Wednesday, May 16, 2012

Applications for stocking stitch

The other day I noticed that 80% of what I'm knitting right now is stocking stitch.  Acres of this stitch is just the most boring thing ever for a lot of people but when I took a closer look at my own works in progress I was reminded that it is also incredibly beautiful and versatile.

If you're knitting in the round, it's just knitknitknit; if you're doing a flat piece of fabric, it's knit one row and purl the other - hello, usefully mindless knitting - so that all the loops are falling to one side.  Because the loops aren't nesting over the previous row the way they do in garter stitch, where the loops alternate falling to the front or back of the fabric, your work gets longer faster.  And for impatient knitters like moi, this is such a nice thing.

If you knit on needles smaller than the size of the yarn would normally require, you get a tight stiff fabric perfect for something that will see hard wear; if you go with bigger needles, you get drape.  And you can make either side the 'wrong' side because they are both pretty.  (I wrote this and realized immediately that I forgot to photograph any of the purl sides of the projects I'm working on.  WHOOPS.)

Best of all: it shows off the yarn you're using.  I left these pictures pretty large by the way, so feel free to click on any of them for a closer look.

Stocking stitch is a great backdrop for colourful stripes:

If you're knitting yarn with a big halo around every stitch there is no point in getting fancy - nothing will show anyway.  But plain ol' stocking stitch?  Luscious.

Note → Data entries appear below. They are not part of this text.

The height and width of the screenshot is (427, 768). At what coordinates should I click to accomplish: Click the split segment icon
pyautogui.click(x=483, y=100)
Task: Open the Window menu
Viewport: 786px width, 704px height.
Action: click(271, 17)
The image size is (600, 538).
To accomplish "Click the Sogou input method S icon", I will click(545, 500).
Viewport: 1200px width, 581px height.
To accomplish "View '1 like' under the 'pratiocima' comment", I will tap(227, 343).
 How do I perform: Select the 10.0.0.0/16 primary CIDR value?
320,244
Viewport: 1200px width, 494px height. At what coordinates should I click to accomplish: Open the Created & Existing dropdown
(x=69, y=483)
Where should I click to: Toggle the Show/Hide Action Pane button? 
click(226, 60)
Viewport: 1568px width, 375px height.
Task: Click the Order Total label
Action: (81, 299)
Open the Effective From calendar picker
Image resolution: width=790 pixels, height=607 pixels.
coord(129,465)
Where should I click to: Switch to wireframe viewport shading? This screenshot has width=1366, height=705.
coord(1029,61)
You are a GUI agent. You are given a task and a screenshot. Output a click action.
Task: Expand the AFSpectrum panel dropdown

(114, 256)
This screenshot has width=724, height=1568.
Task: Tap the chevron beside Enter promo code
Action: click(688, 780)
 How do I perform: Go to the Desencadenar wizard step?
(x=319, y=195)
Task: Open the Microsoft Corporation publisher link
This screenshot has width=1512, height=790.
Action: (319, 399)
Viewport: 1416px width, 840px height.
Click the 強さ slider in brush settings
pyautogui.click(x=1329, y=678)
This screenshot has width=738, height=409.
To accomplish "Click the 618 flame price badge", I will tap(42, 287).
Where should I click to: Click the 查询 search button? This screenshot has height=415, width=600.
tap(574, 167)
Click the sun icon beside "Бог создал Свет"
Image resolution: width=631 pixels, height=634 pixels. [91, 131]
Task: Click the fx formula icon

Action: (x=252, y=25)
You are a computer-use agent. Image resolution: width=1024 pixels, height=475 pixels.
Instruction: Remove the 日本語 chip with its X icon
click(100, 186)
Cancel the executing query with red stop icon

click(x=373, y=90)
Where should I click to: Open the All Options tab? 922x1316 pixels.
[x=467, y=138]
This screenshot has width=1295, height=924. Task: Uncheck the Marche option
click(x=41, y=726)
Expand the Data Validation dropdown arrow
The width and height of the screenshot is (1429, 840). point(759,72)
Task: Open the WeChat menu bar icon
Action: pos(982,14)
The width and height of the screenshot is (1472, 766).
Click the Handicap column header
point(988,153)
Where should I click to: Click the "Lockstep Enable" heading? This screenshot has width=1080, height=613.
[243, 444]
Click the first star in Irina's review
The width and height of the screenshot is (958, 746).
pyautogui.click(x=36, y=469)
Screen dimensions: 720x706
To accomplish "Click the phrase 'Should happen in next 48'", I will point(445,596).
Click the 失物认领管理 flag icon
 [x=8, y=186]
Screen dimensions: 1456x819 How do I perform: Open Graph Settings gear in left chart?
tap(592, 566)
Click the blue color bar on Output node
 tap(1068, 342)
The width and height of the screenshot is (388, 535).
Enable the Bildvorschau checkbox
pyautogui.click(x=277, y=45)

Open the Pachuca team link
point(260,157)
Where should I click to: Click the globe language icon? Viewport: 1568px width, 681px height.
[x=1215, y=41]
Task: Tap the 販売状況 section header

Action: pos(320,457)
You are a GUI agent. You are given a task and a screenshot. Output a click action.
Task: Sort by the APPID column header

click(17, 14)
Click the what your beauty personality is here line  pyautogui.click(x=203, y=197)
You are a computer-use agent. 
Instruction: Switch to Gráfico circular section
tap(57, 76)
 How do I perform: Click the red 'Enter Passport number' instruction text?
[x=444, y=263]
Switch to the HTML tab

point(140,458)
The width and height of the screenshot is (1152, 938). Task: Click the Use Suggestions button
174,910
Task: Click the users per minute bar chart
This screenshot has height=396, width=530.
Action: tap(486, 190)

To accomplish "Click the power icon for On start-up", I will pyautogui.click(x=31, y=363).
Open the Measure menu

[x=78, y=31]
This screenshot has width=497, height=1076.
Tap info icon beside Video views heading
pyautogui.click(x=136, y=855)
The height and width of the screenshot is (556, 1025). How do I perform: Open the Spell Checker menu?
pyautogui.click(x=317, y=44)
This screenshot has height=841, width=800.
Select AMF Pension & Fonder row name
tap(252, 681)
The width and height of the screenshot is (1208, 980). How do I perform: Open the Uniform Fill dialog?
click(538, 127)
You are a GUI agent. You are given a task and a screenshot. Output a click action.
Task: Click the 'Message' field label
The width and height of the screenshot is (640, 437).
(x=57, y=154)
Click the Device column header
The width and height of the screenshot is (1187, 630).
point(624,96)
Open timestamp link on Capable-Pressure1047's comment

Sometimes with variegated yarn you need to go with a fancy stitch full of increases and decreases at some distance from each other to make sure you don't get big patches of just one colour, but if the yarn does huge colour shifts every inch or so, stocking stitch is the fastest way to celebrate the riot:

My personal favourite is how a hand-dyed semisolid yarn looks when you just let it be.  There may be pooling, but it will be lovely.  And in the case of my slouchy hat, I'm also going for drape.  Is it my imagination or can you actually see how squashy and cuddly the fabric is coming out?

Okay, there is that problem with the boredom factor - acres and acres of nothing but the same hand motion and the same view every time you look down.  But you can totally fix that by changing the view - by, for example, knitting multiple projects with very different yarns.  It was an accident born of chronic overcommiting, but who cares: Go Me! and Go Stocking Stitch.